Elevated IOP remains the chief hallmark and therapeutic target for glaucoma, a condition that places millions at risk of blindness. It is likely that Δ⁸-THC exerts much of its IOP-lowering effects via the activation of CB1 cannabinoid receptors.

However, the initial promise of CB1 as a target for treating glaucoma has not thus far translated into a credible therapeutic strategy. We have recently shown that blocking monoacylglycerol lipase (MAGL), an enzyme that breaks the endocannabinoid 2-arachidonoyl glycerol (2-AG), substantially lowers IOP.

Another strategy is to develop cannabinoid CB1 receptor agonists that are optimized for topical application to the eye.
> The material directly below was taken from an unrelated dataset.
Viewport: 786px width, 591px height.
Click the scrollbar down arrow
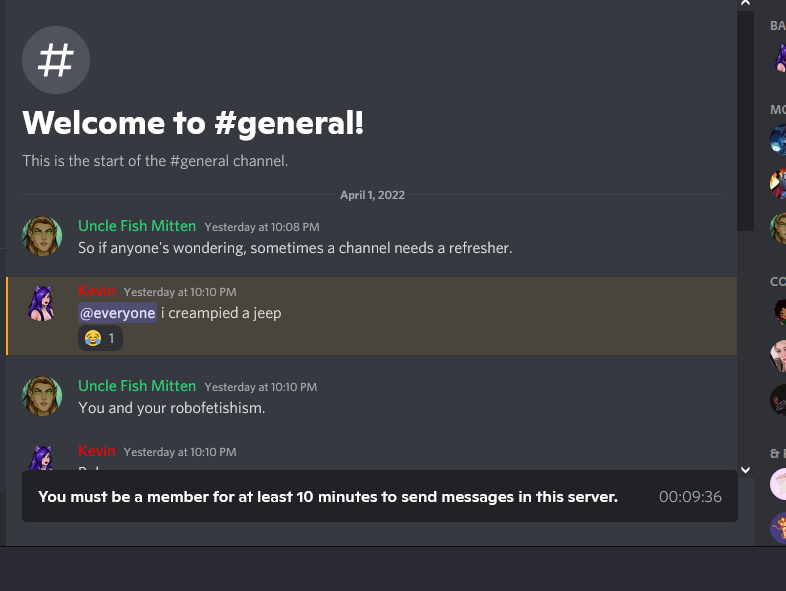pos(745,470)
Recently we have reported on a controlled-deactivation approach where the “soft” drug concept of enzymatic deactivation was combined with a “depot effect” that is commonly observed with Δ⁸-THC and other lipophilic cannabinoids.

This approach allowed us to develop novel cannabinoids with a predictable duration of action and is particularly attractive for the design of CB1 activators for ophthalmic use with limited or no psychoactive effects.

We have tested a novel class of compounds using a combination of electrophysiology in autaptic hippocampal neurons, a well-characterized model of endogenous cannabinoid signaling, and measurements of IOP in a mouse model.

We now report that AM7410 is a reasonably potent and efficacious agonist at CB1 in neurons and that it substantially (30%) lowers IOP for as long as 5 h after a single topical treatment. This effect is absent in CB1 knockout mice.

Our results indicate that the direct targeting of CB1 receptors with controlled-deactivation ligands is a viable approach to lower IOP in a murine model and merits further study in other model systems.”